Given data -

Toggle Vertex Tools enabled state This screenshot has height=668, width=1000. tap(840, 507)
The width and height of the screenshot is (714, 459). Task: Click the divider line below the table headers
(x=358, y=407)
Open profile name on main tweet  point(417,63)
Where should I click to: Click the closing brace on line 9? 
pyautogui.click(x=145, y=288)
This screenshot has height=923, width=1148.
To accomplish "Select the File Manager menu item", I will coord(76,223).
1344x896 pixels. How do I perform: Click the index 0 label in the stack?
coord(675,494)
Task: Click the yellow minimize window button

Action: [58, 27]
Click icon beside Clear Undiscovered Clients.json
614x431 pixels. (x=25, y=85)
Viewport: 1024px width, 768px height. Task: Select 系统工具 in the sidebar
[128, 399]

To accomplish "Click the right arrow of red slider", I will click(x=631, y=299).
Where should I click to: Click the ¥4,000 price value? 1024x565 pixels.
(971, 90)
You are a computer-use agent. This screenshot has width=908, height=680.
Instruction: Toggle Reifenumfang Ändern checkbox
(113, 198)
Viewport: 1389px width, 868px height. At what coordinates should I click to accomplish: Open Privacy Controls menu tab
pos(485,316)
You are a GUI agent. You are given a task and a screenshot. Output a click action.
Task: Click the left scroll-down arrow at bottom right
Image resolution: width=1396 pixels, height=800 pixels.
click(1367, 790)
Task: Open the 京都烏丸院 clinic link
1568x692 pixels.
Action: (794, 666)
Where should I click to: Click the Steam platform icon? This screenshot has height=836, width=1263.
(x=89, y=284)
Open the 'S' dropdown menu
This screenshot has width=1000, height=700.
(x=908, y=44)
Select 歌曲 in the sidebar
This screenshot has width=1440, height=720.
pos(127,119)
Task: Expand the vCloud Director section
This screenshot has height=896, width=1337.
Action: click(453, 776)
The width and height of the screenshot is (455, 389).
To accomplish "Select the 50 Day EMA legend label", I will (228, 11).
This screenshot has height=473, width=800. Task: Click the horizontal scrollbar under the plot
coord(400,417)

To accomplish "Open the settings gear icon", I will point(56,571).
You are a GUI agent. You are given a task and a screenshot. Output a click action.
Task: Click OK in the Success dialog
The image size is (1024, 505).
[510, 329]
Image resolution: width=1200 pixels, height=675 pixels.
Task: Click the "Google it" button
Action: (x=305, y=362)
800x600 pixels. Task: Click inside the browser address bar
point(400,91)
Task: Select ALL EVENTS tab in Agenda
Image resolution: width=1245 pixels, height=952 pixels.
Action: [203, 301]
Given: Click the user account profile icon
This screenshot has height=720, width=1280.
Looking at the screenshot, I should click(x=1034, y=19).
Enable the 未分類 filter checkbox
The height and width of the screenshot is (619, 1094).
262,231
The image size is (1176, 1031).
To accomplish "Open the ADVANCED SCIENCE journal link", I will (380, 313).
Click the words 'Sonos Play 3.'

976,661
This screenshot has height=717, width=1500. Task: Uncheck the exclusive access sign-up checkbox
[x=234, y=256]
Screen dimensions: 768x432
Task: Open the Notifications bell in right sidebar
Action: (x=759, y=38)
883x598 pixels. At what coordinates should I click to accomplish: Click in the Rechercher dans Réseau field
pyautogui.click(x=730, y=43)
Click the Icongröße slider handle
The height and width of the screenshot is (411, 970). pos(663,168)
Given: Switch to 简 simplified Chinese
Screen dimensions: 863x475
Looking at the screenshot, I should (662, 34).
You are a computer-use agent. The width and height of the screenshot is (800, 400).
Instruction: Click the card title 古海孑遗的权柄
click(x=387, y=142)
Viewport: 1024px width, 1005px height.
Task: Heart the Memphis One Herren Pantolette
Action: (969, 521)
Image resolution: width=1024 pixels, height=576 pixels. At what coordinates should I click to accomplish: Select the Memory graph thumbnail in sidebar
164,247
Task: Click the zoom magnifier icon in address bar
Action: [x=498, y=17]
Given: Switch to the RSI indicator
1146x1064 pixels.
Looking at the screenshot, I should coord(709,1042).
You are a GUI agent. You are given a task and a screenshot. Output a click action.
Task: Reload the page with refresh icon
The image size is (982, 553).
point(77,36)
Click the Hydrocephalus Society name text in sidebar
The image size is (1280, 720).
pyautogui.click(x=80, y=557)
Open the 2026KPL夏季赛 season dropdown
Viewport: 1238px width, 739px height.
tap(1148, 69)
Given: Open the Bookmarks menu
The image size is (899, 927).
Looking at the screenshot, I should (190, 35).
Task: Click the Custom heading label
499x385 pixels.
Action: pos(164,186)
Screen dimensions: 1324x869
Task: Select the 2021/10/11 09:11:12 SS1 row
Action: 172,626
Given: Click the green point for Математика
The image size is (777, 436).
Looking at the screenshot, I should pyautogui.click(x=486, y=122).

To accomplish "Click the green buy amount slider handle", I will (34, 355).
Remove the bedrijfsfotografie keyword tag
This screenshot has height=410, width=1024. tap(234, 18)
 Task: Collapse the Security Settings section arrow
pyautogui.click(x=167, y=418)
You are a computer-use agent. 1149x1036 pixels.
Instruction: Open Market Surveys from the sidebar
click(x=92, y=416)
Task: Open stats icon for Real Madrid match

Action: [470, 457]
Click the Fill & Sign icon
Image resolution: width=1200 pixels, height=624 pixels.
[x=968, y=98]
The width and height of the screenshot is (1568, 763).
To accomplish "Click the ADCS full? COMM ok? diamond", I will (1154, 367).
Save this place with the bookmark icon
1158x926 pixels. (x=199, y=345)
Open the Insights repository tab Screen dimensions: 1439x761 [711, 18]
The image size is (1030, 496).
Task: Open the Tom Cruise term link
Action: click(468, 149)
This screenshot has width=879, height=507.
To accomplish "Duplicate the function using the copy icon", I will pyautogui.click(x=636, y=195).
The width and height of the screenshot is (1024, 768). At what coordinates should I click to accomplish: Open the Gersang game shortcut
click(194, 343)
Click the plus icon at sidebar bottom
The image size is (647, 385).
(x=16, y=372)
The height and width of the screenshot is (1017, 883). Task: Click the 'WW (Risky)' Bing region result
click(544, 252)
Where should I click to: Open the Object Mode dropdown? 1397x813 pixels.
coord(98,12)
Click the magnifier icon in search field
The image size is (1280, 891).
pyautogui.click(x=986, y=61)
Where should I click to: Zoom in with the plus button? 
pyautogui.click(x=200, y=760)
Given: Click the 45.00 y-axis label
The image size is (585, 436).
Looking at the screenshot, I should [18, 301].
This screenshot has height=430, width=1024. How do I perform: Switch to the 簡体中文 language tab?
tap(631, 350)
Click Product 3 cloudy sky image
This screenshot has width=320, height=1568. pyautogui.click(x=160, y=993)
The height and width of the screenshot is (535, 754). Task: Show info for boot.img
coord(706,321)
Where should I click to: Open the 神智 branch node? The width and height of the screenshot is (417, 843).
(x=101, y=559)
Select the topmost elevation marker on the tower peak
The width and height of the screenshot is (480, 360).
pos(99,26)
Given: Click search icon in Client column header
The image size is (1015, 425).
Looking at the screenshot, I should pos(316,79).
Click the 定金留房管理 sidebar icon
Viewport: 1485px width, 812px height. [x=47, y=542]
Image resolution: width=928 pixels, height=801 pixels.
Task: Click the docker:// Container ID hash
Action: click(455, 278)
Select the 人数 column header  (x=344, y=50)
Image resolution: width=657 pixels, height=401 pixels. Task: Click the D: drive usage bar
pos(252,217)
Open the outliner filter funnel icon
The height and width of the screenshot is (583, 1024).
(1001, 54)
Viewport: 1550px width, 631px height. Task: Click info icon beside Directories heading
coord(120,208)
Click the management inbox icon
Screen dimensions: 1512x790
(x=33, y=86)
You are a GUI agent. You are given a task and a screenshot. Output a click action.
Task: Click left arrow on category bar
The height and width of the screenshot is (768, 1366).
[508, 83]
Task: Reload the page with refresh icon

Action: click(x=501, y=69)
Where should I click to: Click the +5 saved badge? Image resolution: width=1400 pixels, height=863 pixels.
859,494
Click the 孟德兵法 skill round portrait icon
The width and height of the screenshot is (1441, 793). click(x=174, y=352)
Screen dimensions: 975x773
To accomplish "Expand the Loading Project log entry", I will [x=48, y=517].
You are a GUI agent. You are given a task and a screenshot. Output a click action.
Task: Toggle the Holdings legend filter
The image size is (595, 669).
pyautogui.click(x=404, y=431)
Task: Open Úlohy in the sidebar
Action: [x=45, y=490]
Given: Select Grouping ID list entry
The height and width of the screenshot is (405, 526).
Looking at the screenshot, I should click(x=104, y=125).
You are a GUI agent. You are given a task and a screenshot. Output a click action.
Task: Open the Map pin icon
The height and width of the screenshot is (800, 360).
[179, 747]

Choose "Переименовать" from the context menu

What this task involves -
I'd like the lines above from the one with "The image size is (1176, 1031)." up to and including the one with "Open the 2026KPL夏季赛 season dropdown" copied exactly, with no other lines.

Response to this task -
The image size is (1176, 1031).
To accomplish "Open the ADVANCED SCIENCE journal link", I will (380, 313).
Click the words 'Sonos Play 3.'

976,661
This screenshot has height=717, width=1500. Task: Uncheck the exclusive access sign-up checkbox
[x=234, y=256]
Screen dimensions: 768x432
Task: Open the Notifications bell in right sidebar
Action: (x=759, y=38)
883x598 pixels. At what coordinates should I click to accomplish: Click in the Rechercher dans Réseau field
pyautogui.click(x=730, y=43)
Click the Icongröße slider handle
The height and width of the screenshot is (411, 970). pos(663,168)
Given: Switch to 简 simplified Chinese
Screen dimensions: 863x475
Looking at the screenshot, I should (662, 34).
You are a computer-use agent. The width and height of the screenshot is (800, 400).
Instruction: Click the card title 古海孑遗的权柄
click(x=387, y=142)
Viewport: 1024px width, 1005px height.
Task: Heart the Memphis One Herren Pantolette
Action: (969, 521)
Image resolution: width=1024 pixels, height=576 pixels. At what coordinates should I click to accomplish: Select the Memory graph thumbnail in sidebar
164,247
Task: Click the zoom magnifier icon in address bar
Action: [x=498, y=17]
Given: Switch to the RSI indicator
1146x1064 pixels.
Looking at the screenshot, I should coord(709,1042).
You are a GUI agent. You are given a task and a screenshot. Output a click action.
Task: Reload the page with refresh icon
The image size is (982, 553).
point(77,36)
Click the Hydrocephalus Society name text in sidebar
The image size is (1280, 720).
pyautogui.click(x=80, y=557)
Open the 2026KPL夏季赛 season dropdown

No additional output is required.